Interesting stuff — clients are frequently insistent that projects be targeted toward the specific needs of novice users, but doing that ends up penalizing users who continue to use your systems because they only remain in that totally novice state for a brief period. We’ve made a different version of the ‘mimesis as interface’ mistake that flat design wants to get away from visually. In this case, instead of aping the visual look and feel of a physical object, we’ve fallen prey to the unstated assumption that just like a physical object, our software systems need to take a fixed form. While it would be either impossible or at the very least cost-prohibitive to build a piece of hardware whose interface changed over time to meet the usability needs of a particular user at a specific point on their mastery of that hardware, we’re making software. It’s SOFT.
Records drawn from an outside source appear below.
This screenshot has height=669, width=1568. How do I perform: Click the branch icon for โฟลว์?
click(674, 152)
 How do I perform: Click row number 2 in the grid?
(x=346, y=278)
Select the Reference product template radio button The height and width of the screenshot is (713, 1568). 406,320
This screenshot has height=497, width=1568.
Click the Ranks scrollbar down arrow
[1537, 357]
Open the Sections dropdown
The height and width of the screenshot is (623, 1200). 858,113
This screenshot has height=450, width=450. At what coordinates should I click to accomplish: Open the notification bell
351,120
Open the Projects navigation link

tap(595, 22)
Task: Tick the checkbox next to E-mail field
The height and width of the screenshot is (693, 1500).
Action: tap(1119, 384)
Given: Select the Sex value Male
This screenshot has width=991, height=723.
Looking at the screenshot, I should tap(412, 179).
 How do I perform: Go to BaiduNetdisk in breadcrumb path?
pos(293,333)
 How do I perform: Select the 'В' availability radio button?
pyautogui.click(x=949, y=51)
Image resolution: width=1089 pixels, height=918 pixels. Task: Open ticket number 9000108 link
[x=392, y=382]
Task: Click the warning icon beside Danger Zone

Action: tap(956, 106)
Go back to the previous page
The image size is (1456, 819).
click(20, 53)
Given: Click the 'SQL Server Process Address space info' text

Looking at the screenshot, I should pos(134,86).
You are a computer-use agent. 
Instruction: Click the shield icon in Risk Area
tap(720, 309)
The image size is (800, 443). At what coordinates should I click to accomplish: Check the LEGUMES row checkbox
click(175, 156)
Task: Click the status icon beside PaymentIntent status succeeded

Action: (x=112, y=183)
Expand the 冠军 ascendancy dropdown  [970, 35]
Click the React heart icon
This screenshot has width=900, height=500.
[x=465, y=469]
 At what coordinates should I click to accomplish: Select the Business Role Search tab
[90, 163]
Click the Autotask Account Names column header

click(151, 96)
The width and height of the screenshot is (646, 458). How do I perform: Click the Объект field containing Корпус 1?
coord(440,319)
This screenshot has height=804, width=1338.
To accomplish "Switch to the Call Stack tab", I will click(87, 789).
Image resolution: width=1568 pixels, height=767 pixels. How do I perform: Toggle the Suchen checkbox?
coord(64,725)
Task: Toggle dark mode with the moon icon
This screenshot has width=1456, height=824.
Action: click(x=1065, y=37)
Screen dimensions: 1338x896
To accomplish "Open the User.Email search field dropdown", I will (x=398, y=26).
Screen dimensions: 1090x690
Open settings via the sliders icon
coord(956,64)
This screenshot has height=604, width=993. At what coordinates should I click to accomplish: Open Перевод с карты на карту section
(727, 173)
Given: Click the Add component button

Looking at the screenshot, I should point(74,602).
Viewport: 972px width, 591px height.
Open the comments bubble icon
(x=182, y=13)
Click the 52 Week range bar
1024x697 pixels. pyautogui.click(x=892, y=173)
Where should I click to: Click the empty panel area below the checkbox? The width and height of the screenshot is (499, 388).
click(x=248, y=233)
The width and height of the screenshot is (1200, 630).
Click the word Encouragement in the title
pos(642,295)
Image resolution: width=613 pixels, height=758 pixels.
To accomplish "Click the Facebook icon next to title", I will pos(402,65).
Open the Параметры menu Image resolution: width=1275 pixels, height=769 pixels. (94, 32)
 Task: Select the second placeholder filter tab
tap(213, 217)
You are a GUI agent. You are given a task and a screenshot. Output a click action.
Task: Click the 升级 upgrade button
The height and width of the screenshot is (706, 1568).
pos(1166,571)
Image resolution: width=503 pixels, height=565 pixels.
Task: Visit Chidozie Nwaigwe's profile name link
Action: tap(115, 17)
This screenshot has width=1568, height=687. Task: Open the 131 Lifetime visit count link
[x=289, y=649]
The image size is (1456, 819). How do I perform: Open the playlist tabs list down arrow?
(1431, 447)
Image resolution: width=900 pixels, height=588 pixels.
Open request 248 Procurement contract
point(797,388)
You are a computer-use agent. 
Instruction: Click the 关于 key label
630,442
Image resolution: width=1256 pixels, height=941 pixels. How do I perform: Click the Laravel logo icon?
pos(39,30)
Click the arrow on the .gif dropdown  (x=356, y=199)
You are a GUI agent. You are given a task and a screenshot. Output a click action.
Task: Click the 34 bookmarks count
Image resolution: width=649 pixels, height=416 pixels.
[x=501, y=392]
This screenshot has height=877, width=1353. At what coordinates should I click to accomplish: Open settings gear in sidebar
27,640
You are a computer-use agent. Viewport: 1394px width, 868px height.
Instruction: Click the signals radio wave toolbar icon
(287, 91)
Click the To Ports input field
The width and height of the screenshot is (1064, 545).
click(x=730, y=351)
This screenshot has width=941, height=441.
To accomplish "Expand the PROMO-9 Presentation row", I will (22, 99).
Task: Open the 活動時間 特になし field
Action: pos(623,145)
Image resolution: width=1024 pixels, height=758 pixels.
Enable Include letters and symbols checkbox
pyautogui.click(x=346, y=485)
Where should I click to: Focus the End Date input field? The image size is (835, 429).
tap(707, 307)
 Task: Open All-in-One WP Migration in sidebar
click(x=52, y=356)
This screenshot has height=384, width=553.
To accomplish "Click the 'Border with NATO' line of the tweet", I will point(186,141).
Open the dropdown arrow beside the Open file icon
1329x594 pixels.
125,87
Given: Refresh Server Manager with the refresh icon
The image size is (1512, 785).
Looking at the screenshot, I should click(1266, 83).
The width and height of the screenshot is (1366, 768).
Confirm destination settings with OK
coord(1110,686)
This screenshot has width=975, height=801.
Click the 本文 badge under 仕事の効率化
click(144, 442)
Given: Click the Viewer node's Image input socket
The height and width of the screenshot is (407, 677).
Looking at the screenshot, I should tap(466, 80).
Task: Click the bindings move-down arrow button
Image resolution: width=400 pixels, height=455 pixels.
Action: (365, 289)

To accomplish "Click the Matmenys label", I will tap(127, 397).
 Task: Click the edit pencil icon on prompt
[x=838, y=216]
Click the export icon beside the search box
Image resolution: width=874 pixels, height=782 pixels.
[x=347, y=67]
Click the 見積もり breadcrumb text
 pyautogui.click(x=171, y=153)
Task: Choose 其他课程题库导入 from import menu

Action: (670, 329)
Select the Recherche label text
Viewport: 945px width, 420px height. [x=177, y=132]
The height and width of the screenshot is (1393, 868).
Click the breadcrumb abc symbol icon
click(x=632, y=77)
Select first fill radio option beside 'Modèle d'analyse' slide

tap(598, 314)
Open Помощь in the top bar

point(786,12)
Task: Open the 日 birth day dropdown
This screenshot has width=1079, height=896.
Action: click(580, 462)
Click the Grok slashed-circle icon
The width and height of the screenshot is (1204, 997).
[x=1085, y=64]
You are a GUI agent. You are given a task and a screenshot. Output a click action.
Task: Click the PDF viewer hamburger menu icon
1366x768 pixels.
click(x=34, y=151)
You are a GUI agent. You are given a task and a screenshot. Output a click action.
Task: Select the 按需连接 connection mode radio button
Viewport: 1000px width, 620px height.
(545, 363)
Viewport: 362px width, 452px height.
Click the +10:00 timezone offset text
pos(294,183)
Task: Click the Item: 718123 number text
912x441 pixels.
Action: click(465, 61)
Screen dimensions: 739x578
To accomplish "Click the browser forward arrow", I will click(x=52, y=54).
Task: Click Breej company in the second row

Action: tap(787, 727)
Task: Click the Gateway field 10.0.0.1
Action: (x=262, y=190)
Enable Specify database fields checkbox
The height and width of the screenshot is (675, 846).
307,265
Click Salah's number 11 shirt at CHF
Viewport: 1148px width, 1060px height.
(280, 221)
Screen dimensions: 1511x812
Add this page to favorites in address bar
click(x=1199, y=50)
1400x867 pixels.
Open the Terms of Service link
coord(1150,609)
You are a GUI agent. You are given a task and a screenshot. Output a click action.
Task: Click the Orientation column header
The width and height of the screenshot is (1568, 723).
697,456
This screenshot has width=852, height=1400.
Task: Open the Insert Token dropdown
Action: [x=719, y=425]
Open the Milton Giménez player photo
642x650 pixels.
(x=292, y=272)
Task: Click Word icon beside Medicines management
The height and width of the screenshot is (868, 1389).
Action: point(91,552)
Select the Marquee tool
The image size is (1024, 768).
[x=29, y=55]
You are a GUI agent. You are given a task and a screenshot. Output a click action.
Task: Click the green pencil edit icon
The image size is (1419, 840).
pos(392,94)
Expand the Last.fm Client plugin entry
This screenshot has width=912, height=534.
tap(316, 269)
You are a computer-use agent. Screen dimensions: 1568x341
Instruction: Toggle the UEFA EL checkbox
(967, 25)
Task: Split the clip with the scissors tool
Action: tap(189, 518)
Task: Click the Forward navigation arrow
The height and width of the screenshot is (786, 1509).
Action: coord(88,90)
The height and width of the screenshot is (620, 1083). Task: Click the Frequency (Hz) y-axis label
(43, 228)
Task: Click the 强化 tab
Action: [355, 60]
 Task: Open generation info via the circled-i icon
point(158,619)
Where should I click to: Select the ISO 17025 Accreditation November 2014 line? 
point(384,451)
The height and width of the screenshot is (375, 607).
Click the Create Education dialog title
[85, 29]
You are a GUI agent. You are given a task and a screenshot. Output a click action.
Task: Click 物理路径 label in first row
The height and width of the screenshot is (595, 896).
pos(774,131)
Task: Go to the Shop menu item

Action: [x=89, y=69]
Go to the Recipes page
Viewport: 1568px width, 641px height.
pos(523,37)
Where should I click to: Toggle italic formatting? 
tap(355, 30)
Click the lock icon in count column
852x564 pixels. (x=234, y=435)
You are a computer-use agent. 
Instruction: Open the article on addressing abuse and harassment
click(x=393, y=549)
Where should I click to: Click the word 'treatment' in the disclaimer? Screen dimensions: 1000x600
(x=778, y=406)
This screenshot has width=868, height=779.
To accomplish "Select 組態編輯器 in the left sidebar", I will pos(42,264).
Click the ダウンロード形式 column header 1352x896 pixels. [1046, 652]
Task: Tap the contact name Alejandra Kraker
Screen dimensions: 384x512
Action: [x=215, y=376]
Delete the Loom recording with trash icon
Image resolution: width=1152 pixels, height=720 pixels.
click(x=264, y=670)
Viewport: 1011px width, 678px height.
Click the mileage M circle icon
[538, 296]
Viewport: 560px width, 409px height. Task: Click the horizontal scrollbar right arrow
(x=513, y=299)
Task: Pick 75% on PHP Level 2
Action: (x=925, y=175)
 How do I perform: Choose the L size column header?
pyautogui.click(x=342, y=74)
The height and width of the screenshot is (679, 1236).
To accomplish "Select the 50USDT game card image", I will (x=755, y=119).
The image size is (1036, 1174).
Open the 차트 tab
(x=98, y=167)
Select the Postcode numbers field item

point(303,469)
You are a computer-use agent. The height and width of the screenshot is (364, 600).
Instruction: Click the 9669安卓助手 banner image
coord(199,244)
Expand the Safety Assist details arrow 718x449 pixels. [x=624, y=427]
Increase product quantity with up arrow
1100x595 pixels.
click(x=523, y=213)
This is an area where game developers have been already practicing these things for decades (how do you train a player enough on their first dropped quarter so that they want to put another quarter in? How do you alter things as the game progresses so that she’ll want to keep coming back to the arcade and spending more?) I thought that I was clever noticing that these kinds of principles from game development should be applicable to ‘regular’ application development, but as usual, Rands beat me to it:

the first time you play Portal, you have no idea how to play it. Like all games, the initial levels teach you the very basics: how to move, how to pick up an item, and how to use items to get things done. Yes, there is a heads up display indicating how to move, but it’s up to you to learn. Oh look, when I put the cube on the button, it opens the door… to where? The plaques at the beginning of each level seem important, but I don’t know why. Why do I feel something sinister is going down?
(…)
Yes, I’m going to compare Portal and Photoshop. Yes, they reside in two entirely different universes with entirely different motivations. This is about how these two universes should collide and that means what I’m really talking about is gamification. There’s a reason I didn’t mention this until paragraph 17 because there are a lot of folks who think gamification means pulling the worst aspects out of games and shoving them into an application. It’s not. Don’t think of gamification as anything other than clever strategies to motivate someone to learn so they can have fun being productive.

Convincing your manager or client to take the time and budget to implement these ideas is left as an exercise for the reader.